The belief database is great for the agent. Not great for humans.

Raw rows of categorized beliefs aren't friendly to read quickly. I added a synthesis layer — an LLM call that takes the active belief set and generates a short plain-language paragraph. Not a database dump. An actual summary.

After a few weeks of real conversations:

"Chief (Kartik, Ace) is the founder of Skysphere Labs, building toward a $100M outcome. Currently focused on VECTOR OS and the BEE memory plugin as Skysphere's first public release. Prefers direct communication, no hedging. Key recent decision: MIT licensing for all public tooling."

Ten-second read to know whether OpenClaw has a good model of you. Cached, async, never touches response latency.

The Numbers


Before BEE:  537 beliefs extracted, ~80% garbage

After BEE:   28 active beliefs, 0% garbage

             544 archived (history, not active)

             7 provisional (needs more evidence)



Recall:      <4ms from SQLite

Extraction:  ~$0.001 per message

Build time:  3 weeks since OpenClaw dropped

Installing It

BEE is a standalone OpenClaw plugin. One command:


openclaw plugin install skysphere-labs/openclaw-bee

Zero configuration. It creates the database, initializes the schema, starts learning immediately. Your very first session with BEE is already better than your last session without it.

8 source files. 20 tests. All passing. MIT licensed. Free.
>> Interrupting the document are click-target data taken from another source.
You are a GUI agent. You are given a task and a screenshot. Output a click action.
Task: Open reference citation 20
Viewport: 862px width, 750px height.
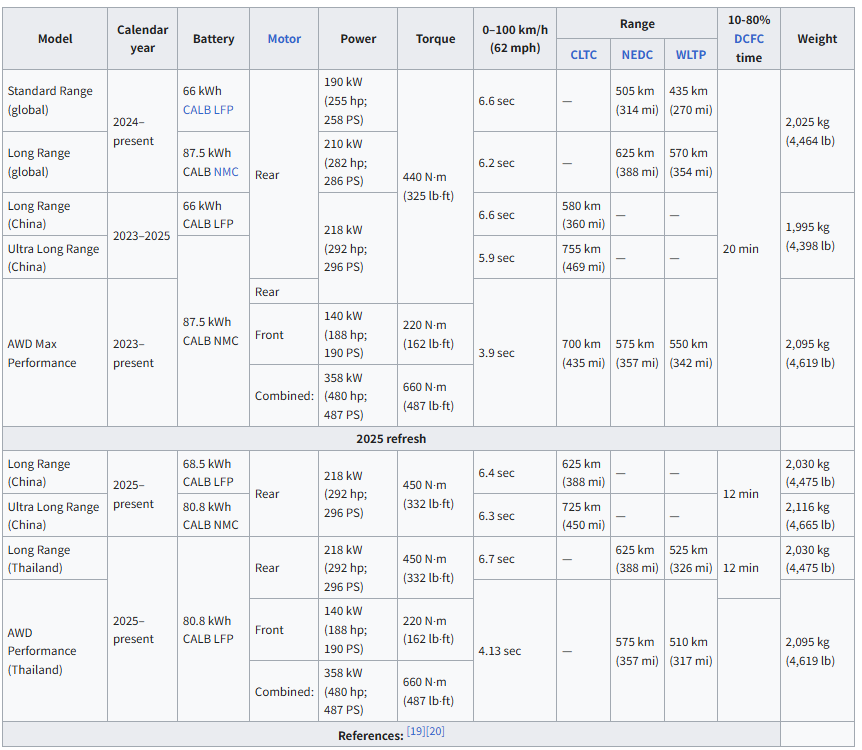coord(436,732)
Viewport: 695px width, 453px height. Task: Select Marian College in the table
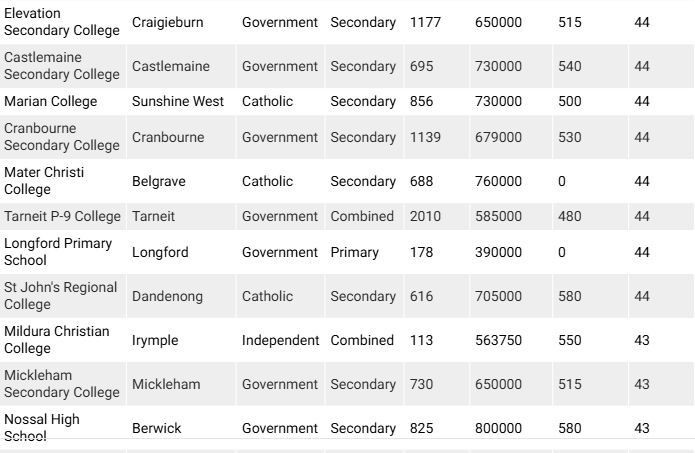tap(51, 101)
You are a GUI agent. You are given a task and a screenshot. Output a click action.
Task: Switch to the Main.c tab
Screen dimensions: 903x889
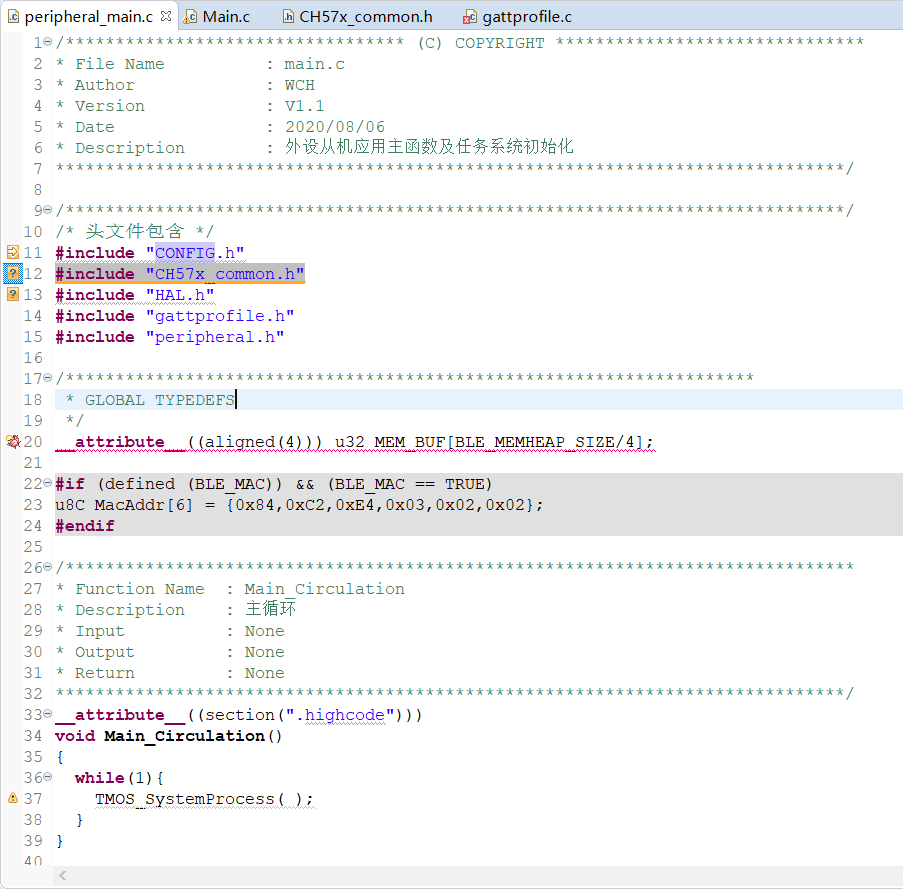pyautogui.click(x=226, y=17)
What I'd Tell You to Build First

If you're going to build your own memory layer on OpenClaw — or extend BEE — three things in order of how much they'd have saved me:

Start with the prefilter. Not extraction — filtering. Garbage through the gate means garbage classification, garbage storage, garbage retrieval. The prefilter should be your first thing and your strictest thing.

Don't trust confidence scores alone. My regex extractor gave "ok" a score of 0.85. Scores measure how well something matches the extractor's model — not whether the thing is worth knowing. Gate on quality before you score.

Add echo guards before you need them. If you're building anything that uses OpenClaw's before_agent_start hook to inject content, plan for the loop immediately. You will build a self-referential system if you don't break it explicitly.

OpenClaw is 3 weeks old. The ecosystem is still being built. The memory layer is the most important unsolved piece — it's the difference between an agent that learns who you are and one that starts every session from zero.

BEE solves it. It's free. It's open source. And it's the first thing I'd install on any serious OpenClaw setup.

→ skysphere-labs/openclaw-bee on GitHub

Three weeks since OpenClaw launched. Three weeks of building, debugging, and shipping. This is what I learned.